__WHAT TO PRODUCE__: Scan the records that follow, and whenever a line has the word "agent", copy it.

__Dataset entries__:
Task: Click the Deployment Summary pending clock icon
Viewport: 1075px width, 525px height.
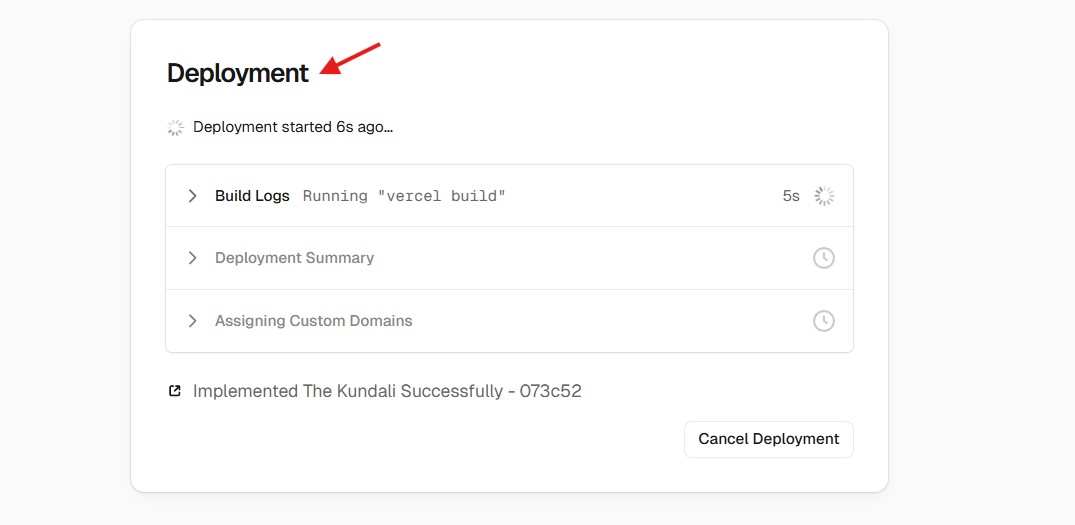Action: coord(823,258)
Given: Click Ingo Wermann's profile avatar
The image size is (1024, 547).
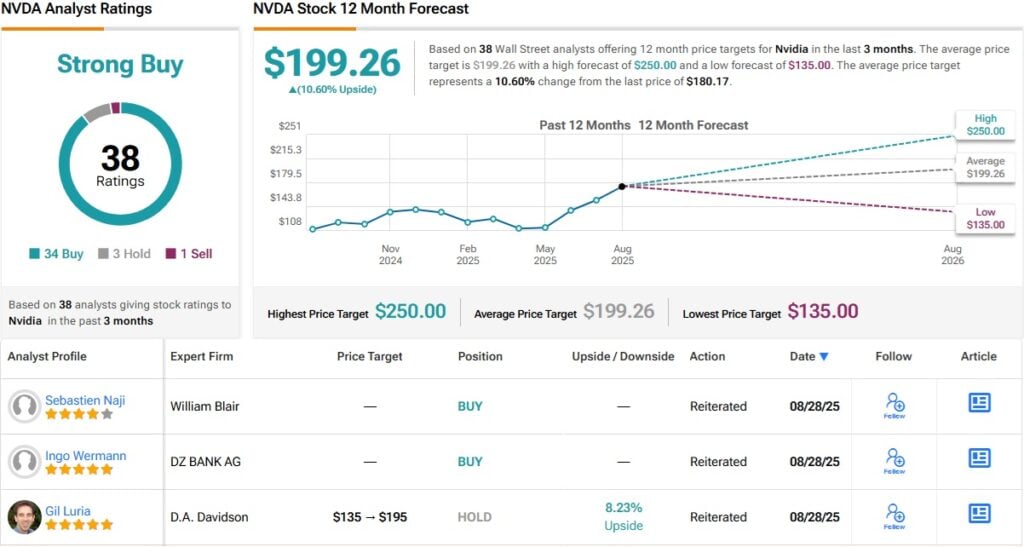Looking at the screenshot, I should [x=24, y=461].
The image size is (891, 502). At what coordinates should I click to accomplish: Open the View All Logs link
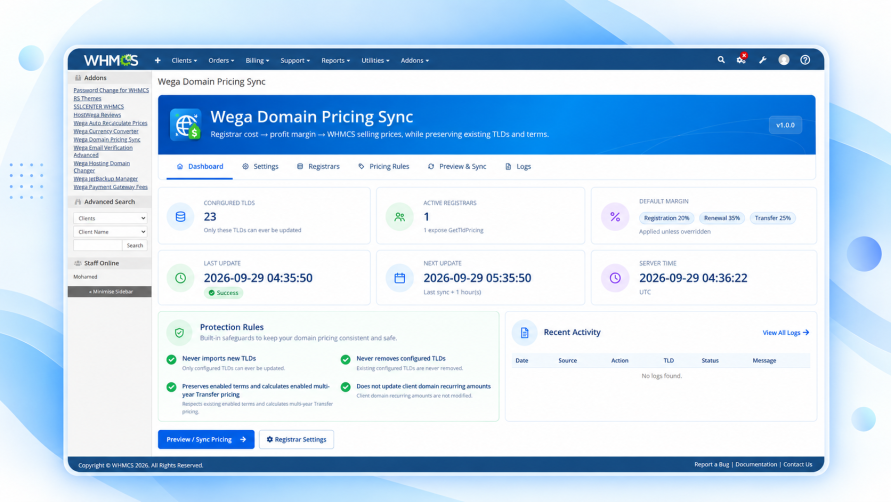[x=785, y=333]
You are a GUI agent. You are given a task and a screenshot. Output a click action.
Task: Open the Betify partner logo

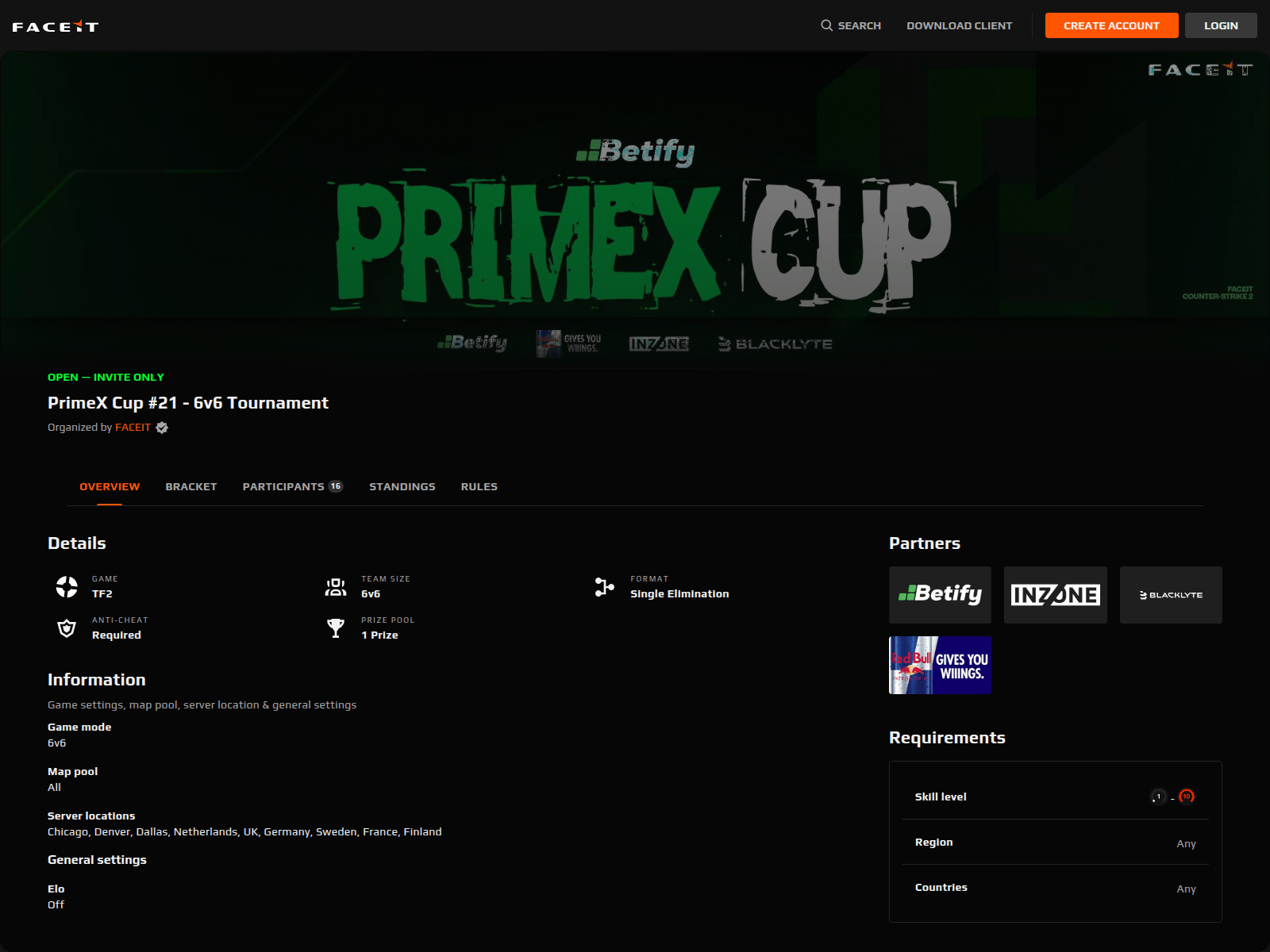(940, 595)
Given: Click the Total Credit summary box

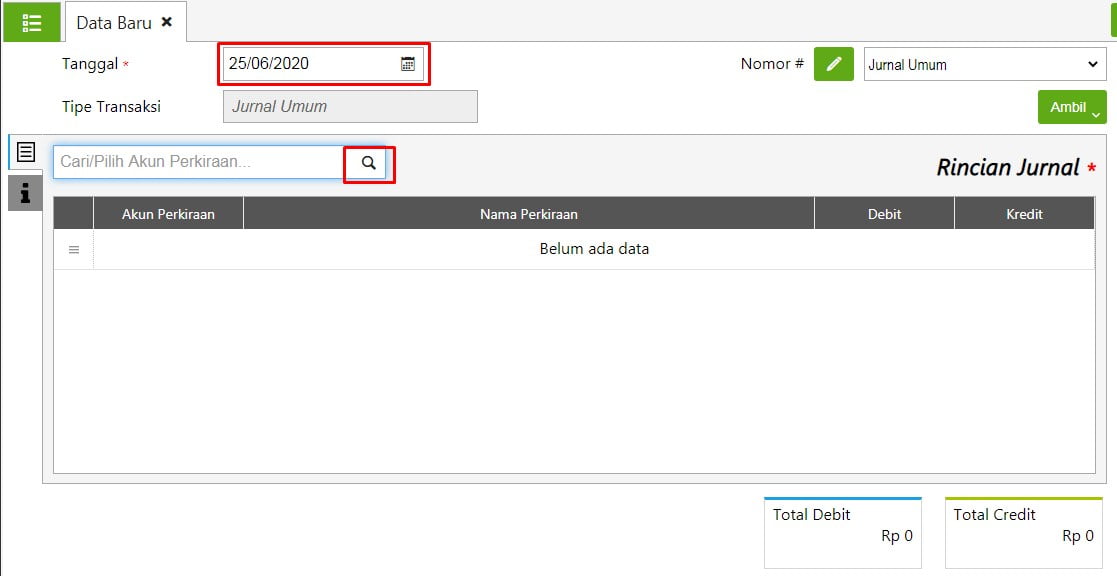Looking at the screenshot, I should point(1023,532).
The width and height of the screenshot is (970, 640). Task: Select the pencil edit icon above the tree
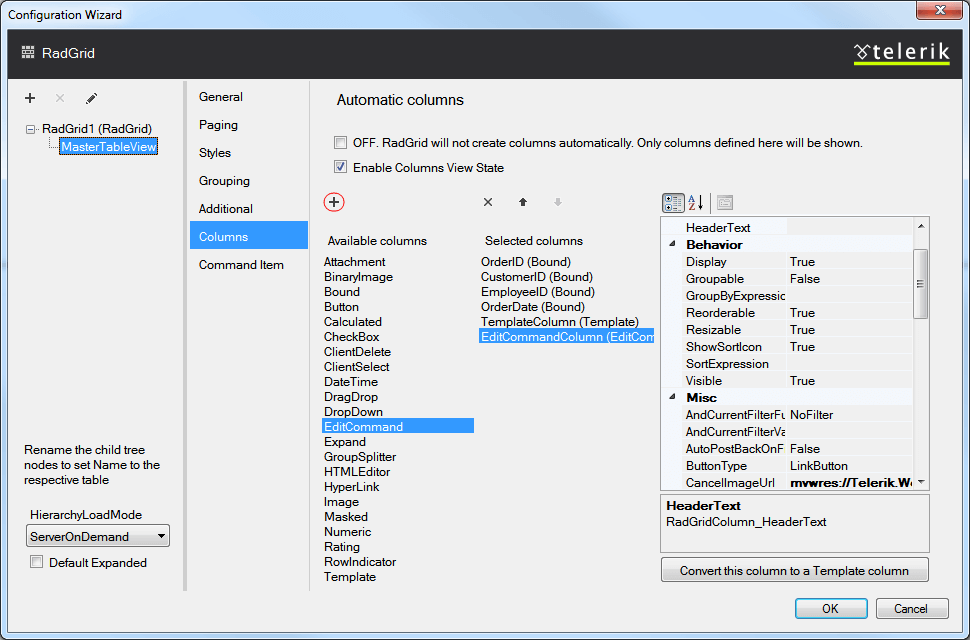point(93,98)
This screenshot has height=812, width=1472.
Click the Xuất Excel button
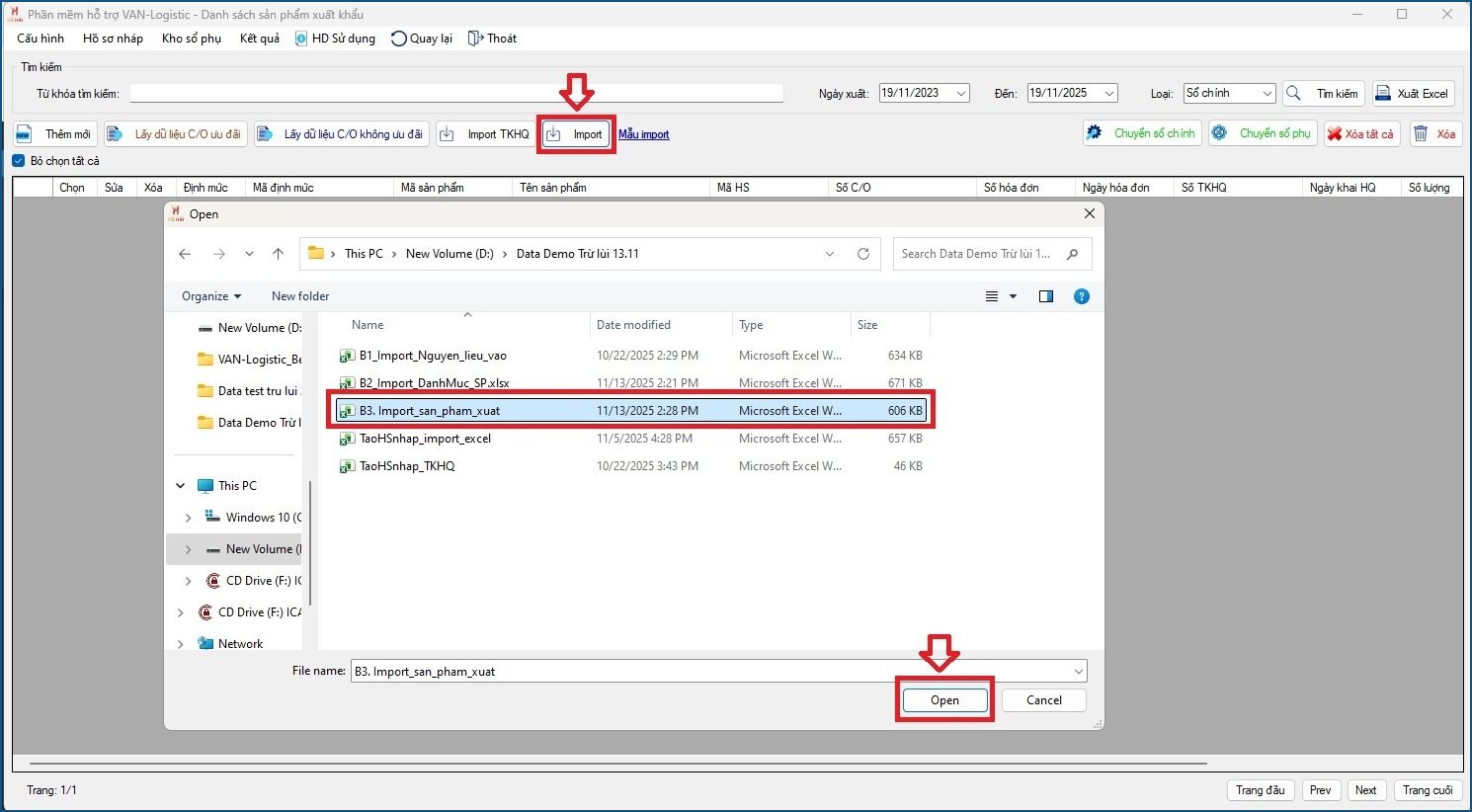click(1413, 94)
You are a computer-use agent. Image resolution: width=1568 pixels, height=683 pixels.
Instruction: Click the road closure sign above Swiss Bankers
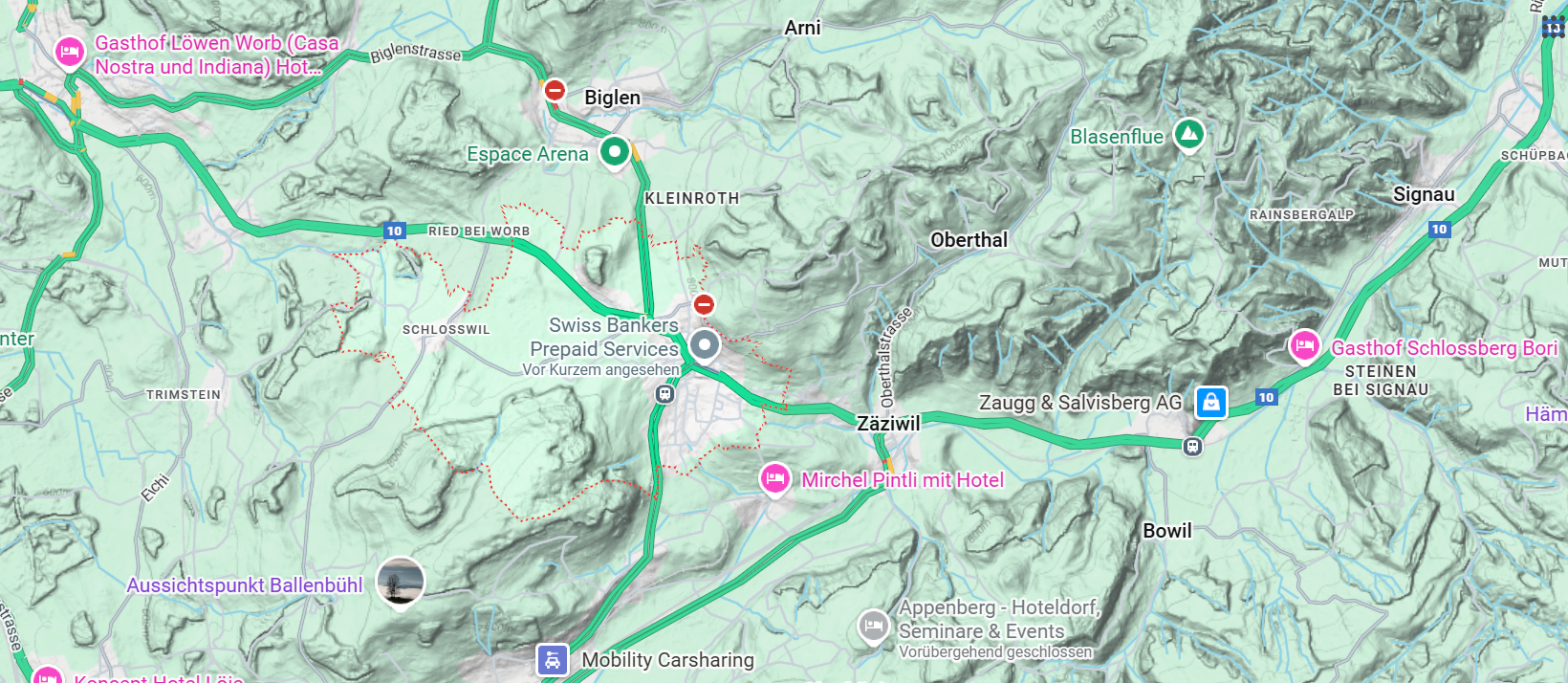[704, 304]
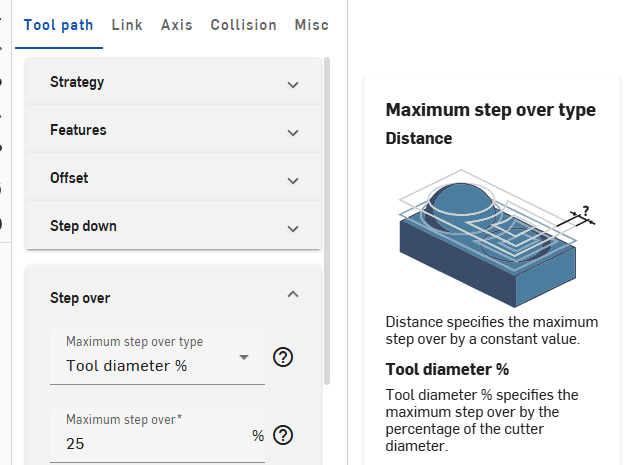Image resolution: width=638 pixels, height=465 pixels.
Task: Click the step over illustration image
Action: click(x=497, y=238)
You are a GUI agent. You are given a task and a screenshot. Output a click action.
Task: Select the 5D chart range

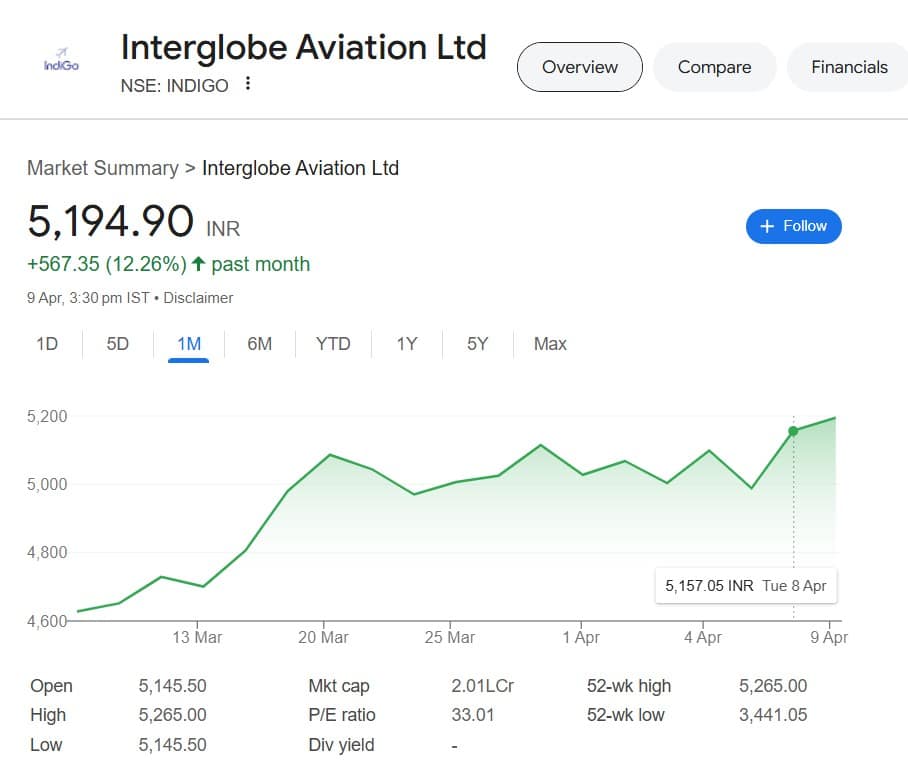[118, 344]
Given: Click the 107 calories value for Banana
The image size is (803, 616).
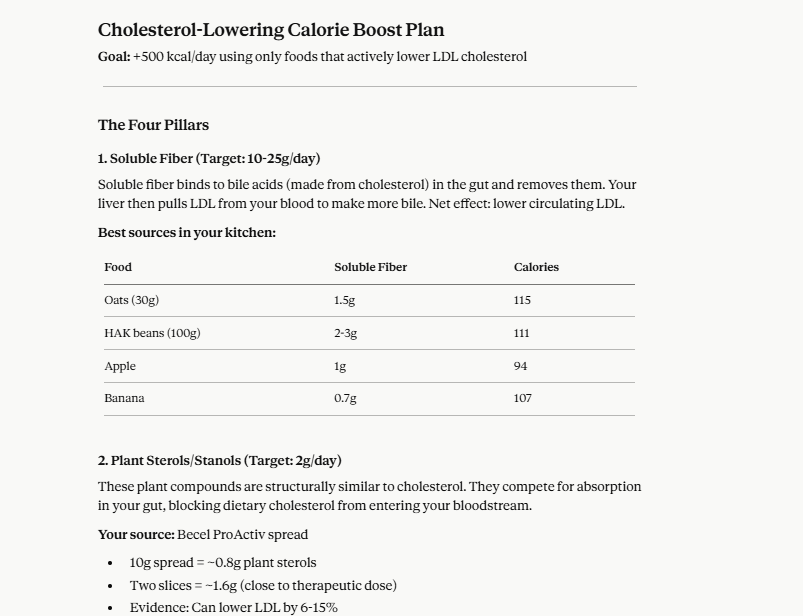Looking at the screenshot, I should [522, 398].
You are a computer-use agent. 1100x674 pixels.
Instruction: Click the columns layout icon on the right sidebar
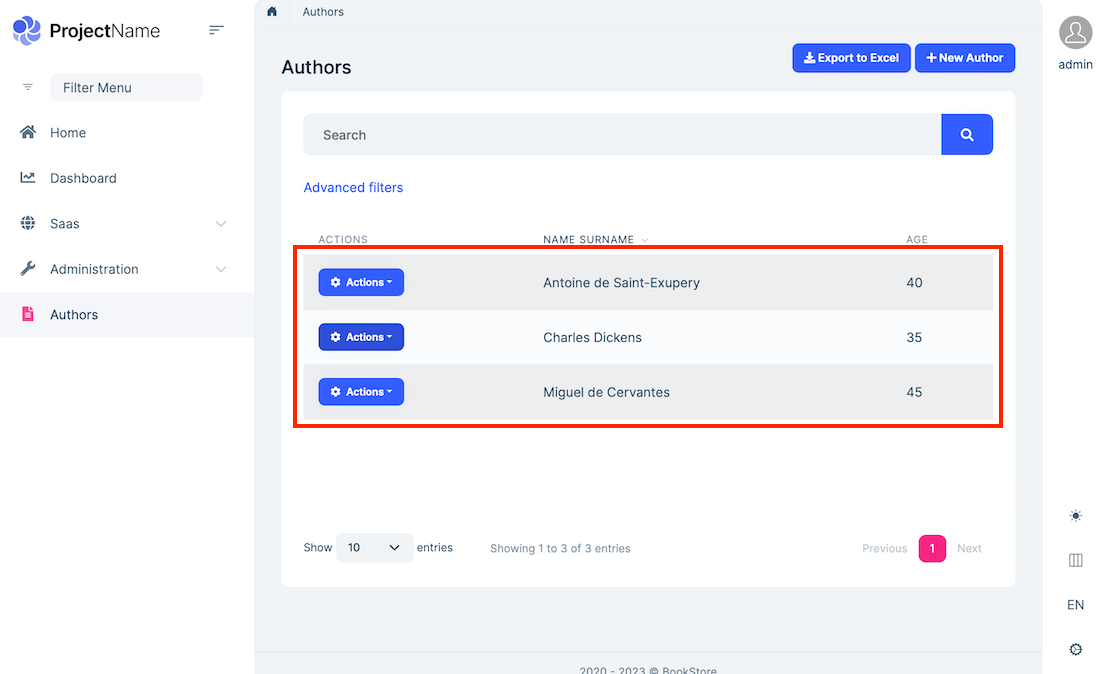1075,561
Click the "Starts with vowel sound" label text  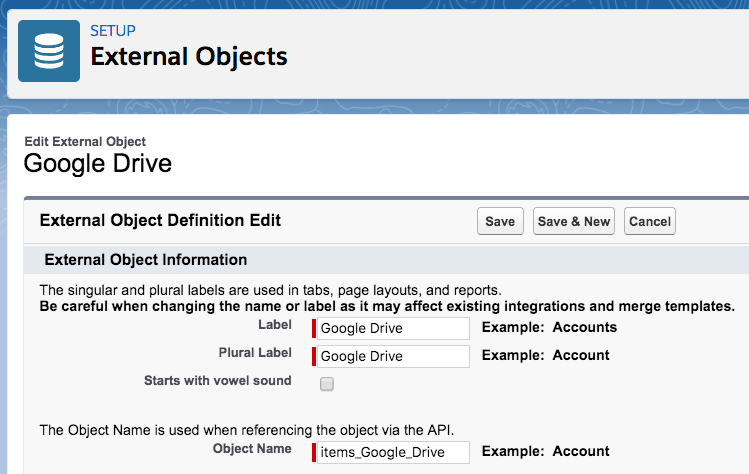[x=218, y=381]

__TASK RESULT__:
You are a GUI agent. You are given a task and a screenshot. Output a click action.
You are a computer-use agent. Image resolution: width=1568 pixels, height=683 pixels.
You are a GUI agent. You are given a task and a screenshot. Output a click action.
You are a computer-use agent. 1100x674 pixels.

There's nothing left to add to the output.